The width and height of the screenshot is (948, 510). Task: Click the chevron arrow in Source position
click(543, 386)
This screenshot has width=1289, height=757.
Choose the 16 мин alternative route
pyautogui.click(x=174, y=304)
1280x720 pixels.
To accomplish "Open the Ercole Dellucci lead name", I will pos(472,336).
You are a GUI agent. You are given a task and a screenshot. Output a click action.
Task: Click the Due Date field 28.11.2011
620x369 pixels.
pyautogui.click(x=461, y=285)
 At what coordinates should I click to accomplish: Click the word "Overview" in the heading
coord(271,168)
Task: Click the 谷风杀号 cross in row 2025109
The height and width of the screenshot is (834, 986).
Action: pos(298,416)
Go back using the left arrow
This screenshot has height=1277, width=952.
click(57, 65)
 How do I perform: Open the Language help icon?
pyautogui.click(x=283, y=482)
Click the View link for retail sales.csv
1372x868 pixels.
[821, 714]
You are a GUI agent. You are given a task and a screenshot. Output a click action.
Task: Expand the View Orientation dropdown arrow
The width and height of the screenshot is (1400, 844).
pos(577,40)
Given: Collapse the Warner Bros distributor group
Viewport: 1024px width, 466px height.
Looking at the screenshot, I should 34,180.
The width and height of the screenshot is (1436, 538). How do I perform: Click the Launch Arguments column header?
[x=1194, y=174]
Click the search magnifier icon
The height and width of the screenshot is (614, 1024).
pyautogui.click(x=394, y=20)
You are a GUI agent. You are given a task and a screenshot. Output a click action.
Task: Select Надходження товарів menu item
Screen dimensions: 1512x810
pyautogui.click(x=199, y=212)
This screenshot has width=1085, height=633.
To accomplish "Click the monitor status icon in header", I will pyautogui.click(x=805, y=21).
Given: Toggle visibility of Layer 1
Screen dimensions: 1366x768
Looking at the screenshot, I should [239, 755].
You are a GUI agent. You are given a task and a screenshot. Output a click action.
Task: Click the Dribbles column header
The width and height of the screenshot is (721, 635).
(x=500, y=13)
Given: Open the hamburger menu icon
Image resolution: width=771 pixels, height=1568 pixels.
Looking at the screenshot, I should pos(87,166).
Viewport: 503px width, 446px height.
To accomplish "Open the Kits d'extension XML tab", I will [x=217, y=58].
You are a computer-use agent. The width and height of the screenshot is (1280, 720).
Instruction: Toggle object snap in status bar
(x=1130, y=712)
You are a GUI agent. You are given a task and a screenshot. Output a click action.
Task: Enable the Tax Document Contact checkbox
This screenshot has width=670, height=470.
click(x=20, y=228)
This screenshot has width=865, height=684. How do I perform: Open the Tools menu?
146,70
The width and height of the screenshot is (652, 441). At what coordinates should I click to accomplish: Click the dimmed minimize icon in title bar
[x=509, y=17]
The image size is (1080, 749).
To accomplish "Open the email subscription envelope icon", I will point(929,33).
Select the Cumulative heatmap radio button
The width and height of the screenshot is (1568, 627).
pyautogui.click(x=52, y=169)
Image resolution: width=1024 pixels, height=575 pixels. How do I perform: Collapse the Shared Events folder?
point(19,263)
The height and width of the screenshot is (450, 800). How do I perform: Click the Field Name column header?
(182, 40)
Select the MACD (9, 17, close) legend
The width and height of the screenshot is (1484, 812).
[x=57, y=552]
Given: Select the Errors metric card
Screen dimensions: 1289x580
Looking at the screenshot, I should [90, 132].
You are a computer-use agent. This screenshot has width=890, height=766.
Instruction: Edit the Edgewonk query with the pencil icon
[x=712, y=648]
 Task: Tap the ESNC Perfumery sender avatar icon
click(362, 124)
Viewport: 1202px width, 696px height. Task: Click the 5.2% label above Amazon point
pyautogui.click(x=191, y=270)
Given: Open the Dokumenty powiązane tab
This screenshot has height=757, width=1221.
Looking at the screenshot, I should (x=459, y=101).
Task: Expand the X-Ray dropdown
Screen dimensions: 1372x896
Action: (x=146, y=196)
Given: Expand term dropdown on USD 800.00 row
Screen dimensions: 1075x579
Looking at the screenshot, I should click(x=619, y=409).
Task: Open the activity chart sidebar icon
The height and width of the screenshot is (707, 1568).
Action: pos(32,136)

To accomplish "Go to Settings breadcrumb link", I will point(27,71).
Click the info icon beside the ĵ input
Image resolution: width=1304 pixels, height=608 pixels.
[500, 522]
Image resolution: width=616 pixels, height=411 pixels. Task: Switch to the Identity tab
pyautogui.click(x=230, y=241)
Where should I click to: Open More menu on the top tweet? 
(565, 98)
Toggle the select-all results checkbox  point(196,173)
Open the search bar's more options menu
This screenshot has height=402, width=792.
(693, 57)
▬▬▬▬▬▬▬▬▬▬
What you should do:
From the entries above, extract only the lines running from the one containing "The width and height of the screenshot is (1436, 538)." through the one containing "Given: Toggle visibility of Layer 1", inclusive.

Solved exercise:
The width and height of the screenshot is (1436, 538). How do I perform: Click the Launch Arguments column header?
[x=1194, y=174]
Click the search magnifier icon
The height and width of the screenshot is (614, 1024).
pyautogui.click(x=394, y=20)
You are a GUI agent. You are given a task and a screenshot. Output a click action.
Task: Select Надходження товарів menu item
Screen dimensions: 1512x810
pyautogui.click(x=199, y=212)
This screenshot has width=1085, height=633.
To accomplish "Click the monitor status icon in header", I will pyautogui.click(x=805, y=21).
Given: Toggle visibility of Layer 1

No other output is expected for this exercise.